╭─ TRECHO SELECIONADO
Judas e o Messias Negro (2021) - Análise - Um drama histórico poderoso e muito atual!


 Por: Rudnei Ferreira 


O Partido dos Panteras Negras foi um grupo organizado urbano criado no dia 15 de Outubro de 1966 e tinha como principal função lutar a favor da causa e dos direitos dos negros que sofriam com a discriminação e a violência. Embora suas ações fossem vistas como uma grande ameaça ao estado americano, eles desempenharam um importante papel social, como educação para as crianças e causas beneficentes. O número de membros que se uniam aos Panteras Negras foi crescendo em muitas regiões dos Estados Unidos, como Nova Iorque, Chicago, Los Angeles, Seattle e Filadélfia. Durante anos, os Panteras Negras se envolveram em vários confrontos violentos contra a polícia, o que fez com que o diretor do FBI na época, J. Edgard Hoover, supervisionasse um longo programa de espionagem, que envolvia vigilância, infiltração, assédio policial e outras maneiras para entende-los e combate-los. Tudo isso marcou a trajetória controversa dos Panteras Negras até o fim da organização no começo dos anos 80. 

Toda essa história envolvendo o grupo serve de cenário para a trama de ''Judas e o Messias  Negro'', filme de estreia do diretor Shaka King que recebeu muitos elogios da crítica especializada e do público, sendo ele um dos grandes indicados ao Oscar 2021. O longa narra a verdadeira história de Fred Hampton, líder dos Panteras Negras nos anos 60 e a sua incansável luta contra a opressão e a favor do direito dos negros nos Estados Unidos da época.
╰─
╭─ DADOS FORNECIDOS
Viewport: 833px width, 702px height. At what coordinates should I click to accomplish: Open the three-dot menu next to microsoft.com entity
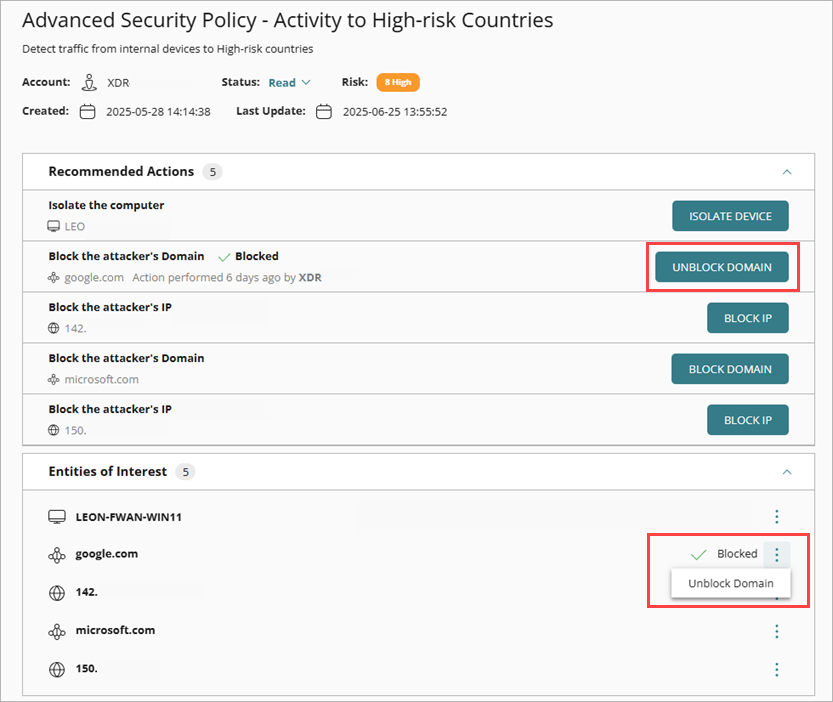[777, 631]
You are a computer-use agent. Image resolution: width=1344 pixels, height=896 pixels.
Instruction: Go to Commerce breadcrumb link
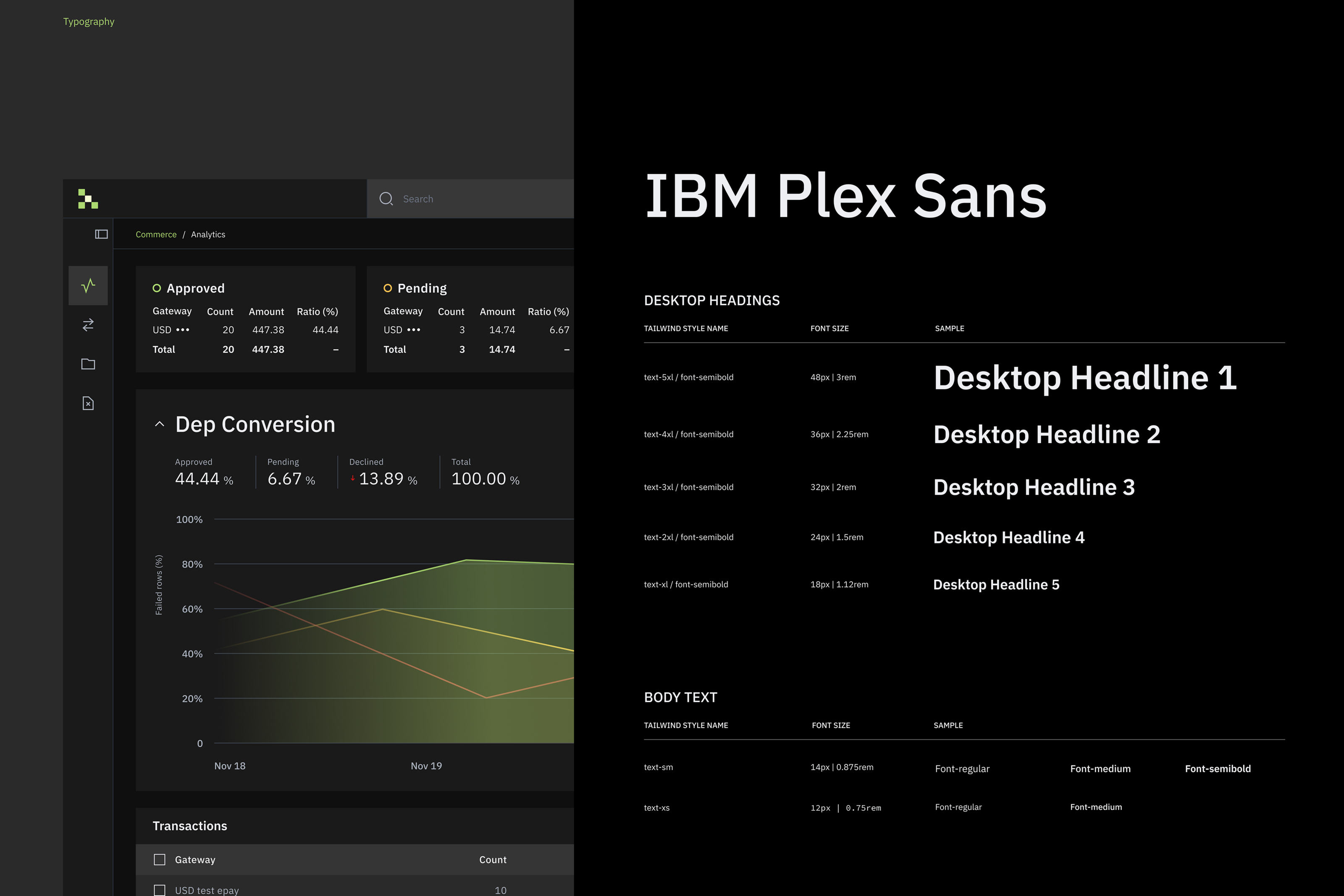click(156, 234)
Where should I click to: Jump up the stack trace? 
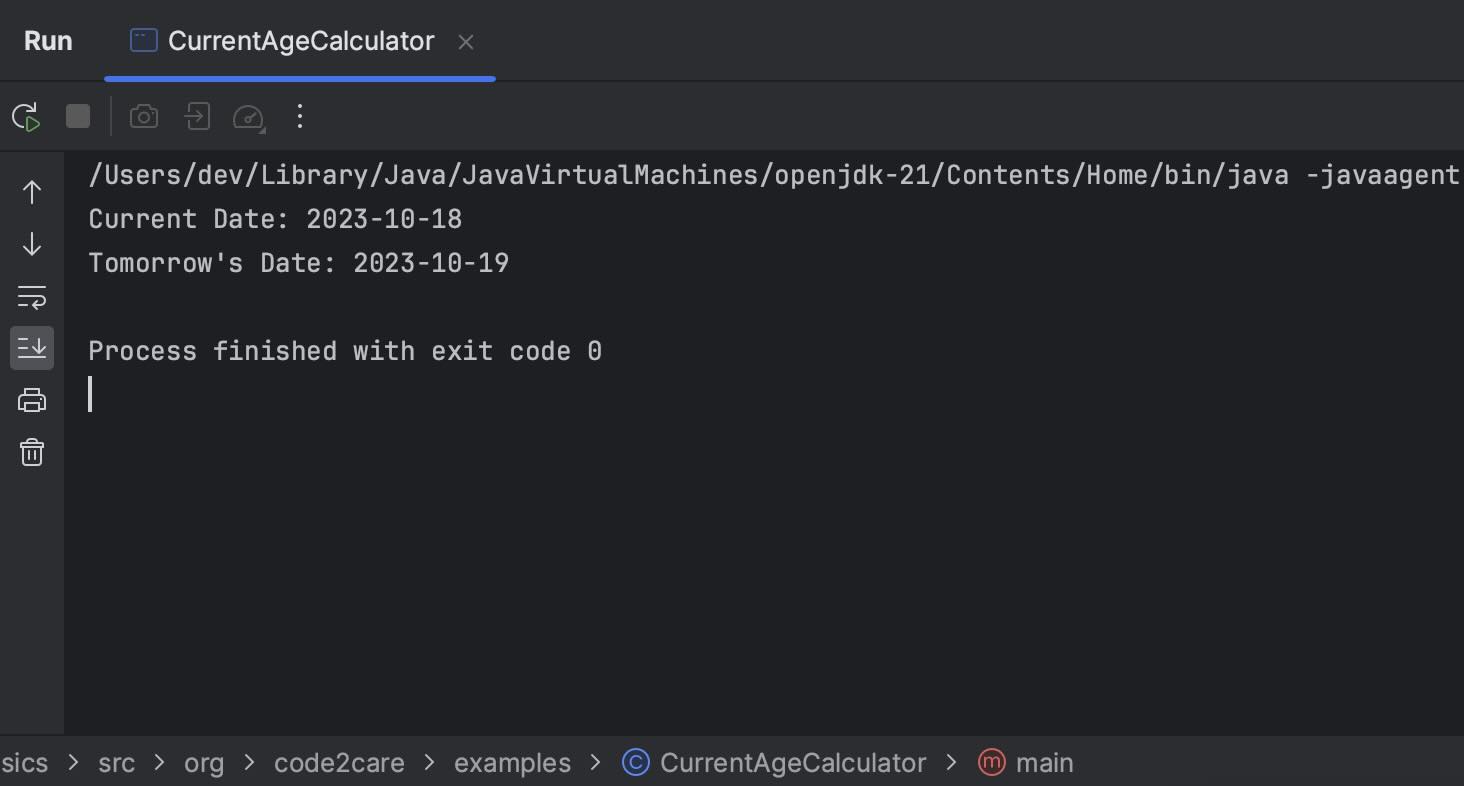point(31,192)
╰─
**TAREFAS A REALIZAR:**
1: Resuma em duas frases o trecho sobre os Panteras Negras e o filme "Judas e o Messias Negro".
2: Segundo o trecho sobre os Panteras Negras, em que cidades o número de membros do grupo foi crescendo? Liste todas.
3: Dê continuidade à análise de "Judas e o Messias Negro", começando logo após a última frase apresentada.
Os dados fornecidos não são necessários para resolver as tarefas.

**RESPOSTAS DO EXERCÍCIO:**
1: O Partido dos Panteras Negras, criado em 15 de outubro de 1966 para lutar pelos direitos dos negros, cresceu em várias regiões dos Estados Unidos, envolveu-se em confrontos com a polícia e foi alvo de um programa de espionagem supervisionado por J. Edgard Hoover até o fim da organização, no começo dos anos 80. Essa história serve de cenário para "Judas e o Messias Negro", filme de estreia do diretor Shaka King, que narra a verdadeira história de Fred Hampton, líder dos Panteras Negras nos anos 60.

2: Nova Iorque, Chicago, Los Angeles, Seattle e Filadélfia.

3:
Durante os anos 60, Bill O'Neal (Lakeith Stanfield) é preso depois de roubar um carro disfarçado como um agente federal. O FBI decide então entrar em um acordo judicial com ele, mas para isso, Bill terá que se infiltrar dentro do grupo dos Panteras Negras, fingindo ser um membro do partido cujo o verdadeiro propósito é coletar informações sobre eles e principalmente, para se aproximar do líder Fred Hampton (Daniel Kaluuya). Porém, os sentimentos e conflitos internos de Bill podem colocar em risco a operação. 

A primeira vista, a premissa de ''Judas e o Messias Negro'' faz lembrar o filme ''Infiltrado na Klan (2018)'' do diretor Spike Lee, onde o personagem de John David Washington também precisa se infiltrar em uma organização secreta, nesse caso, a Ku Klux Klan, além de ambos os filmes dramatizarem uma história real. Ao trazer os dramas verdadeiros envolvendo o líder dos Panteras Negras e do agente infiltrado em seu meio, o longa de Shaka King é mais um que toca em assuntos sérios e muito relevantes, como o preconceito racial, a violência, os conflitos políticos e de ideias e as injustiças cometidas contra os negros que assolaram os anos 60 e 70. Na verdade, tal problema infelizmente não se desfez com o tempo, já que os embates violentos entre os negros, a polícia e a injúria racial continuam a fazer parte o cenário atual. Nos dias de hoje, onde somos obrigados a testemunham assassinatos covardes de pessoas negras, como foi o caso de George Floyd, nitidamente movido pelo preconceito racial, um filme como ''Judas e o Messias Negro'' não poderia ser mais realista, oportuno e atual em seu conteúdo, mesmo que os acontecimentos envolvendo os seus personagens tenham se passado a mais de 50 anos atrás. Afinal, fica praticamente impossível não associar o que vemos em cena com o que está acontecendo a nossa volta, sendo inaceitável de acreditar que tal absurdo como o preconceito racial, que se sente ameaçado por causa da cor da pele, ainda exista em pleno século 21.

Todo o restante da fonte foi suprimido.